START Excerpt provided

# Oh my heavens the smell



## PrettyPaisley (May 18, 2007)

Holy cow. We got 2 pet rabbits for the girls last Saturday night. After one night they went from their bedroom to the closet in the far end of the house to the out building. We've been cleaning out their cage each day and today it was my turn. I thought I was going to puke when I got a whiff of the pan liner. :shocked: I *thought* I wanted to get a couple of rabbits to breed for meat but now I'm not sure. 

What can I do for the smell? It is possible to house them so the urine falls to the ground and reserve the pellets for the garden? If the urine does fall to the ground will the smell be absorbed fully? Or fairly fully?


----------



## Guest (Apr 5, 2010)

Putting some pine bedding in the pan will absorb the urine and a lot of the smell. Keeping them in wire cages where the droppings fall straight to the ground is the easiest and least smelly, in my opinion. Much of the urine will be absorbed into the ground (depending on your soil type, clay would not be good for this). Solid droppings can be shoveled out on a regular basis. Adding some lime over top of the ground after you shovel will help neutralize any urine odor.


----------



## MaggieJ (Feb 6, 2006)

Do you have them in a solid bottomed cage? If so, that will make the smell worse because it traps the moisture - urine and/or spilled water.

Wood pellets work well for absorbing moisture and controlling odour. They break down into sawdust and make great mulch when mixed with the bunny manure. You can use the ones made for horses or stove pellets. 

A feed containing the plant yucca may also help with the odours.

Most meat rabbit operations have cages with very strong welded wire floors with a grid size of 1" by 1/2". The excrement falls through, either into a tray or onto the ground. Earth can usually handle a lot of urine before it would become smelly and ground horticultural limestone can be sprinkled under the cages to help with the odours. Good for the soil too.


----------



## a7736100 (Jun 4, 2009)

I find that a lot of poop cuts down the smell. Pee soaked into the poop smells a lot less that free standing pee. Only think is when I do empty the cage the pee that filtered down to the bottom still stink.

Out doors there is little odor if the pee soaks into the ground.


----------



## rabbitgeek (Mar 22, 2008)

We kept rabbits in a garage. We used fans for air circulation and air conditioning for summer comfort.

END Excerpt provided

Jobs -
1. Do these statements agree with the rabbit odor thread? For each, answer yes or no and quote the deciding words.
(a) The first poster got two rabbits for the girls on a Saturday night.
(b) The Guest says clay soil works well for absorbing urine.
(c) MaggieJ says meat rabbit operations use wire floors with a grid size of 1" by 1/2".
2. Answer these questions from the rabbit odor thread:
(a) What does the Guest recommend adding over the ground after shoveling?
(b) Which two kinds of wood pellets does MaggieJ say can be used?
(c) What did rabbitgeek use for air circulation in the garage?
3. How might the rabbit odor thread go on after its last post? Carry it on from there.
The data that comes next has no part in this.

START Information provided

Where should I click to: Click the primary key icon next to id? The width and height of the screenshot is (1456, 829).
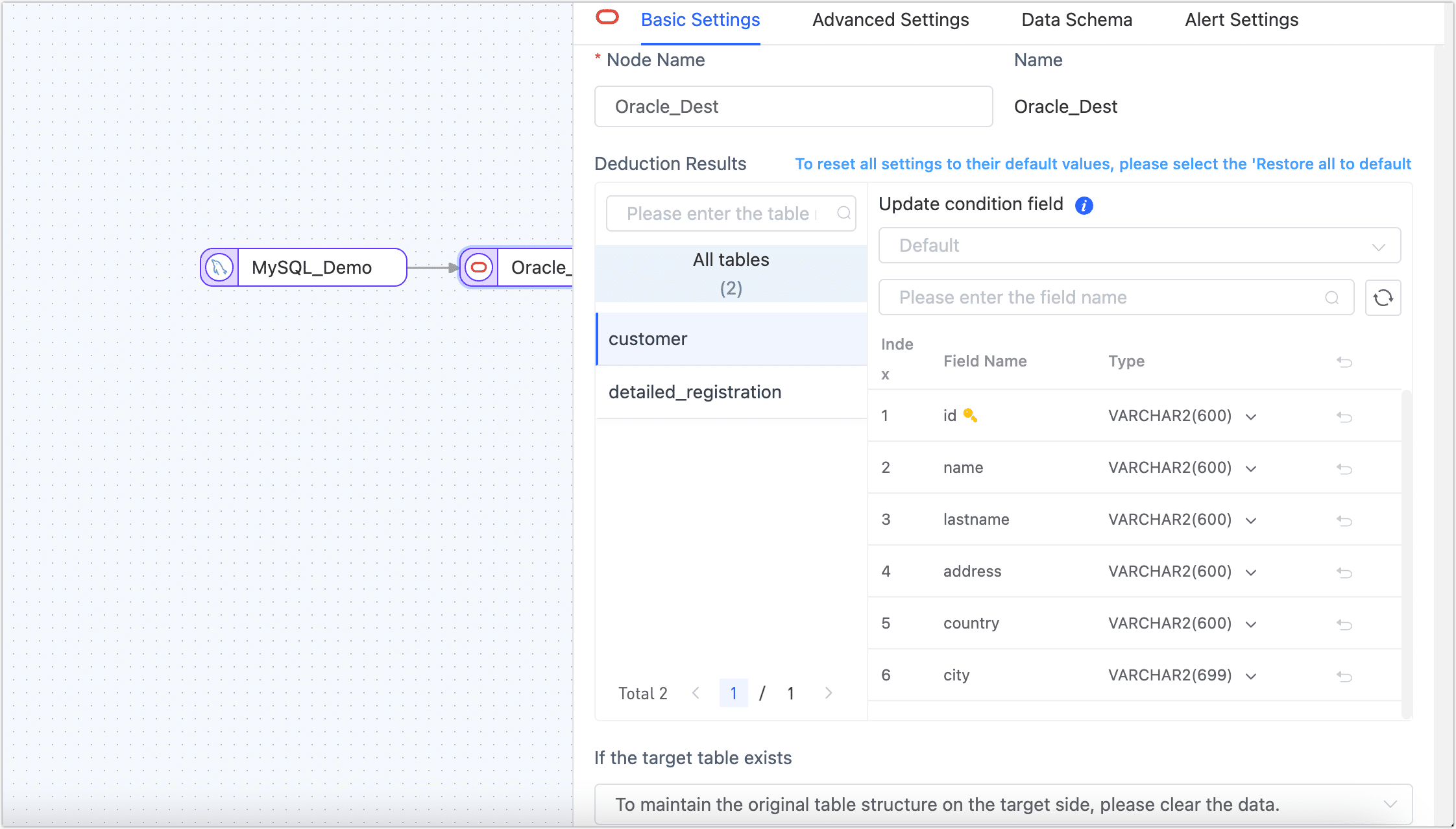point(969,414)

END Information provided

Task answers -
1.
(a) Yes: "We got 2 pet rabbits for the girls last Saturday night."
(b) No: "clay would not be good for this"
(c) Yes: "Most meat rabbit operations have cages with very strong welded wire floors with a grid size of 1" by 1/2"."

2.
(a) Lime.
(b) Pellets made for horses, or stove pellets.
(c) Fans.

3.
We used trays under the cages to catch droppings. If you are going to clean every day, put a handful of pine shavings in the tray in the spot where the rabbits usually go to poop. 

Rabbits will usually use the same corner as their potty corner. 

The pine shavings do a pretty good job of reducing that smell.

When we took rabbits to the county fair, they stayed there for 5 days over trays that had two inches of pine shavings. Very little smell there too.

One trick we learned was to use a dustpan to scoop the waste from the trays and dump it into a plastic bucket.

Have a good day!
Franco Rios


----------



## BackfourtyMI. (Sep 3, 2007)

Our rabbits are at one end of our barn on the outside in hutches with legs so all the waste falls through the bottom & onto the ground. I don't think they smell that bad but we also have goats & ducks down there too.
The waste is easy to clean up & use for garden's, etc.


----------



## Caprice Acres (Mar 6, 2005)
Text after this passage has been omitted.